I can't find it at the moment, but a month or more ago I found and presented on another forum a statement from the Director of the actual gallery where the event was staged. It appeared to be a legitimate gallery website.

The Gallery Director stated that the dog was a street dog, that it was fed and watered and exercised except for the fairly short periods it was tied in the gallery space. After hours, it was given the run of a large part of the gallery. Unfortunately (according to the director), although they made every effort to keep the dog inside, a maintenance person accidentally let it out of the building, after which they were unable to find it again.

The artist stated that his doing this was to point out the hypocrisy of people getting all worked up over the fate of a dog they would normally allow to starve in the streets anyway, while also having no emotional or sympathetic response at all to the recent death, by being attacked by dogs, of a homeless man the artist knew.

I think the artist expected and desired the responses he's gotten, because he believes it proves his point. I believe most of this piece was theatrical in nature, like almost every other performance artwork with animals I've ever seen, many of which have elicited similar responses in spite of the fact no animal was actually hurt in the process of the artwork.

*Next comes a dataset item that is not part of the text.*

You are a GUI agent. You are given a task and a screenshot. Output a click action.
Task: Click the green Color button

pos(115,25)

I think my estimation of the incident is backed up by the Costa Rican Ministry of Art & Culture's continued support for the artist, as they are well aware of this controversy and most likely investigated thoroughly.

Do I think it was a good piece of art? Actually, no, it is too derivative of pieces performed as early as the late sixties with dead rabbits, and the early seventies with a German artist who pretended to be starving a cat in a closed box in a gallery, and various other artists since then. Great public outrage accompanied those works as well, and often people recalled the piece but not the reality behind the piece (no animal actually abused).

Why am I familiar with this kind of art? Because I spent the late sixties and early seventies attending art colleges and schools in Canada and the Netherlands which were closely affiliated with and sometimes taght by the artists that were at the time well known for their outrageous pieces. I know the territory.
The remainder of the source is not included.